Şizofreni hastası olan çift kişilikli bir kadınla yapılan çalışmada ise normal halinde kan şekeri normal olan kadının, şeker hastası olduğuna inandığı halinde fizyolojik olarak şeker hastalığı belirtileri gösterdiği saptanmıştır. Anthony Robins'e göre burada etkili olan gerçek değil, hiçbir sorgulamaya tabi tutmadan doğrudan sinir sistemine ulaşan inançtır. Beyin kadına ne söylediyse kadın onu yapar.
Başarıya inanırsanız beyniniz sizi başarmak için güçlendirecektir. Başarısızlığa inanırsanız da o mesajlar sizi başarısızlığa yönlendirecektir. Çocuğunuzu kırmızı kazağını bulup giymesi için odasına gönderdiniz. O da odaya girip; "kırmızı kazagimin nerede olduğunu bilmiyorum" dedi. 1-2 dakika sonra bulamayıp sizi yardıma çağırdı. Siz de gidip dolabın ilk rafında duran kazağı alıp O'na verdiniz. "Neden dikkatli bakmıyorsun, bak işte rafta duruyordu" deyip O'nu ikaz ettiniz. Aslında çocuğunuz "kırmızı kazağın nerede olduğunu bilmiyorum" dediğinde beynine kırmızı kazağı görmemek için emir vermiş oldu. Söylediğimiz, gördüğümüz, işittiğimiz, hissettiğimiz, tattığımız, kokladığımız bütün deneyimler beyinde depolanır. Biz de yapabileceğimizi söylediğimizde, beynimiz de ihtiyaç duyduğu cevabı verecek potansiyele sahip kısma giden yolu da açmış olur.

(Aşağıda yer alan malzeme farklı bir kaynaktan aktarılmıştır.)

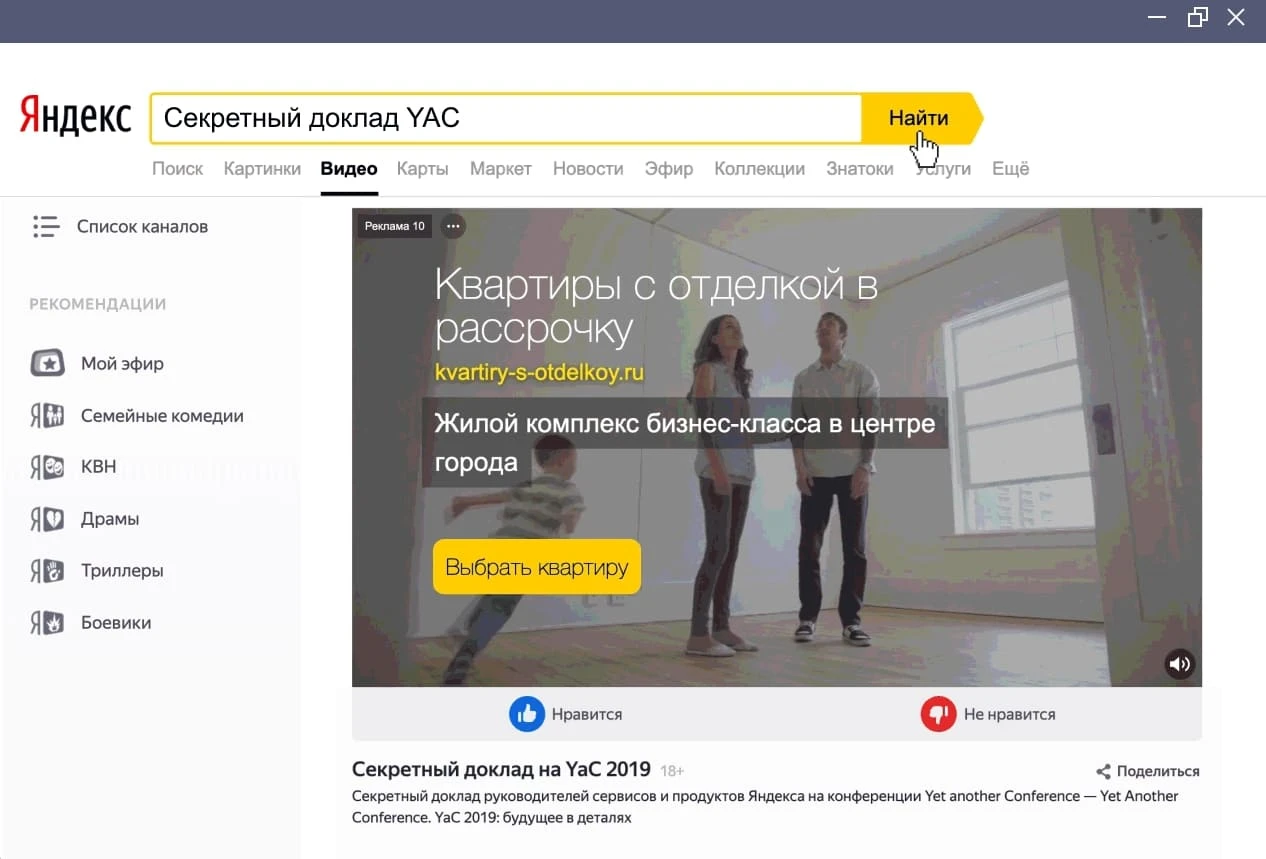Click the Не нравится thumbs-down button
Image resolution: width=1266 pixels, height=859 pixels.
938,713
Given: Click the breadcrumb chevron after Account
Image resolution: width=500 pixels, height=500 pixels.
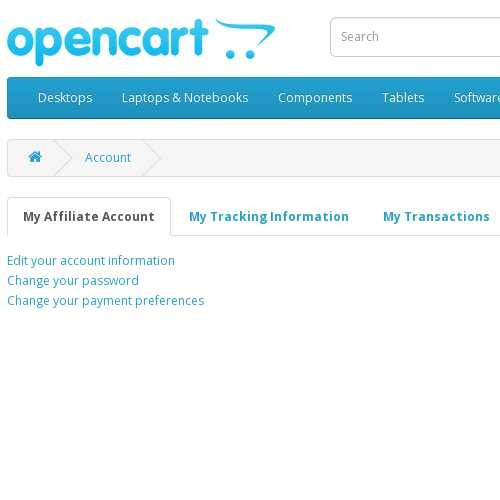Looking at the screenshot, I should tap(152, 158).
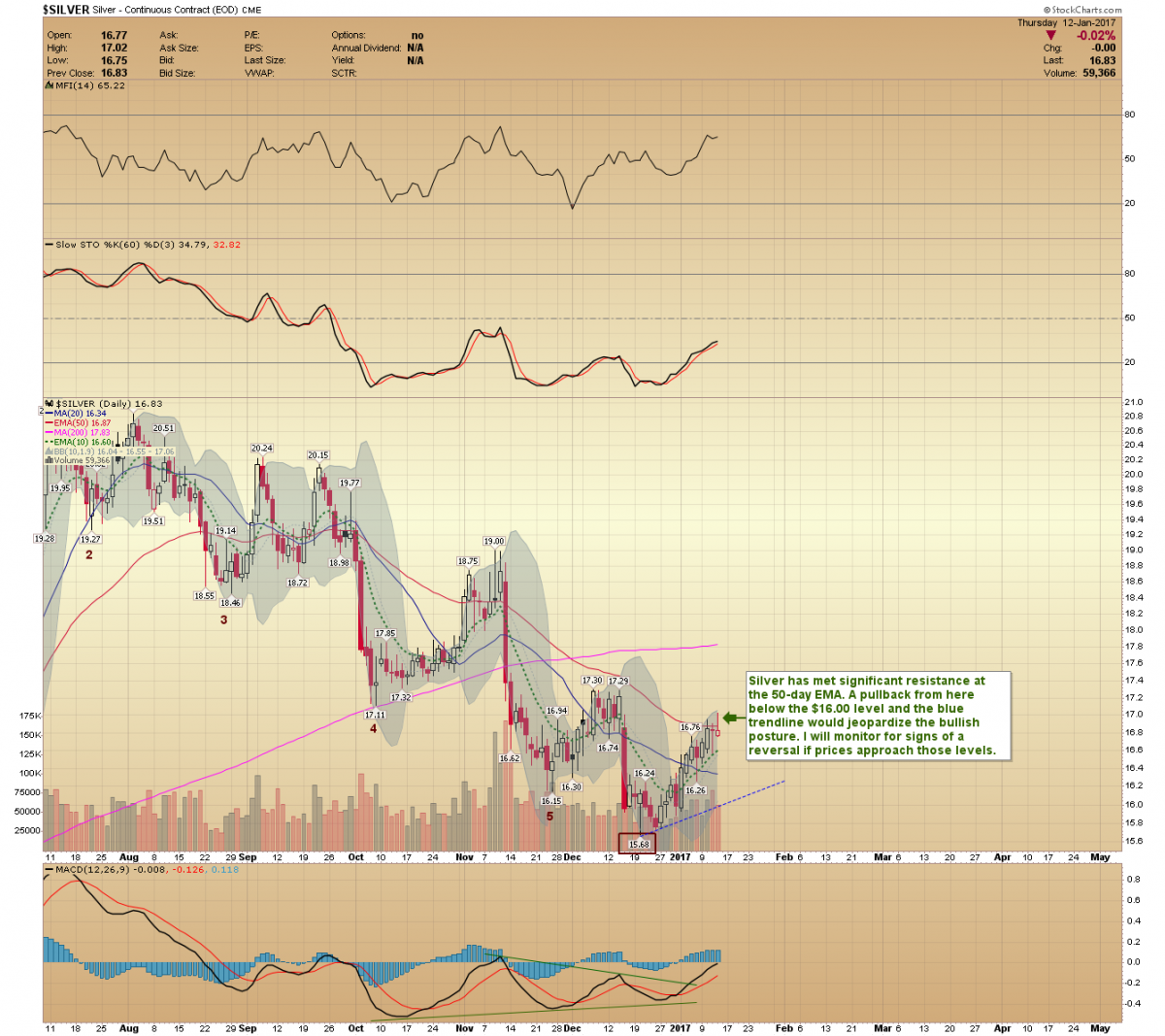Click wave label 4 below 17.11
The height and width of the screenshot is (1036, 1165).
click(373, 728)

Uçan Wallendalardan ABD'li cambaz Karl Wallenda başarısızlığı hiç düşünmeden, başarıya da inanarak yıllarca büyük başarılara imza attı. Zihninde düşme kavramının yeri de resmi de yoktu. Birdenbire çevresine kendini düşerken göndüğünden söz etmeye başladı. 3 ay sonra 1978'de 73 yaşında ABD'de 10 katlı 2 kule arasında kaplama tel üzerinde yürüyüş denemesi sırasında düşüp öldü.
Sınırsız Güç kitabının yazarı Anthony Robins'e göre inançlarımızı besleyen belli başlı kaynaklar şunlardır:
1). Çevre: ABD'li eğitim psikoloğu Bloom Taksinomisini bulan Benjamin Bloom Chicago Üniversitesinde 100 atlet, müzisyen ve öğrenci ile bir çalışma gerçekleştirdi. Büyük zeka belirtisi göstermeyen grup; dikkatle gösterilen yolda ilerleyerek, destek görerek başardılar. İnançları ve çevreden aldıkları destek zekadan önce geldi.

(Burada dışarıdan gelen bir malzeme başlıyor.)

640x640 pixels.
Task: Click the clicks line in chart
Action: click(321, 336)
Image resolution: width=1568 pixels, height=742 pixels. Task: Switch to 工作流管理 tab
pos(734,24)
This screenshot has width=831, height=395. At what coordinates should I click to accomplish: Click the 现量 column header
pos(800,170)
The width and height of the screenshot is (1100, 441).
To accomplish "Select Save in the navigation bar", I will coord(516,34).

2).Bilgi:Doğrudan deneyimle, okuyarak ya da izleyerek elde edilir.
3).Sonuçlar geçmiş sonuçlarla yaratılır: Bir inanç edinmenin en kestirme yolu, bir şeyi sade ve sadece 1 kere yapabilmektir. Bir kere başarırsanız, tekrar başarma inancınızı oluşturmak daha kolaydır.
4).Gelecekte olmasını istediğiniz durumu sanki şimdi oluyor gibi zihnimizde denemek: Zihinsel prova dediğimiz bu teknikle başarı anını, sanki olmuş gibi deneyimlemek; o anın duygusunu ve coşkusunu yaşamak, eyleme geçme konusunda sizin için daha motive edici olacaktır.
İnançlarımız hayatımızı nasıl geçireceğimizi belirleyen temel seçimlerdir. Mutluluğu, başarıyı secersek mutlu ve başarılı; mutsuzluğu, başarısızlığı seçersek de mutsuz ve başarısız oluruz. Seçim bize ait.
Seçiminiz mutluluk ve başarı olsun. Kalın sağlıcakla....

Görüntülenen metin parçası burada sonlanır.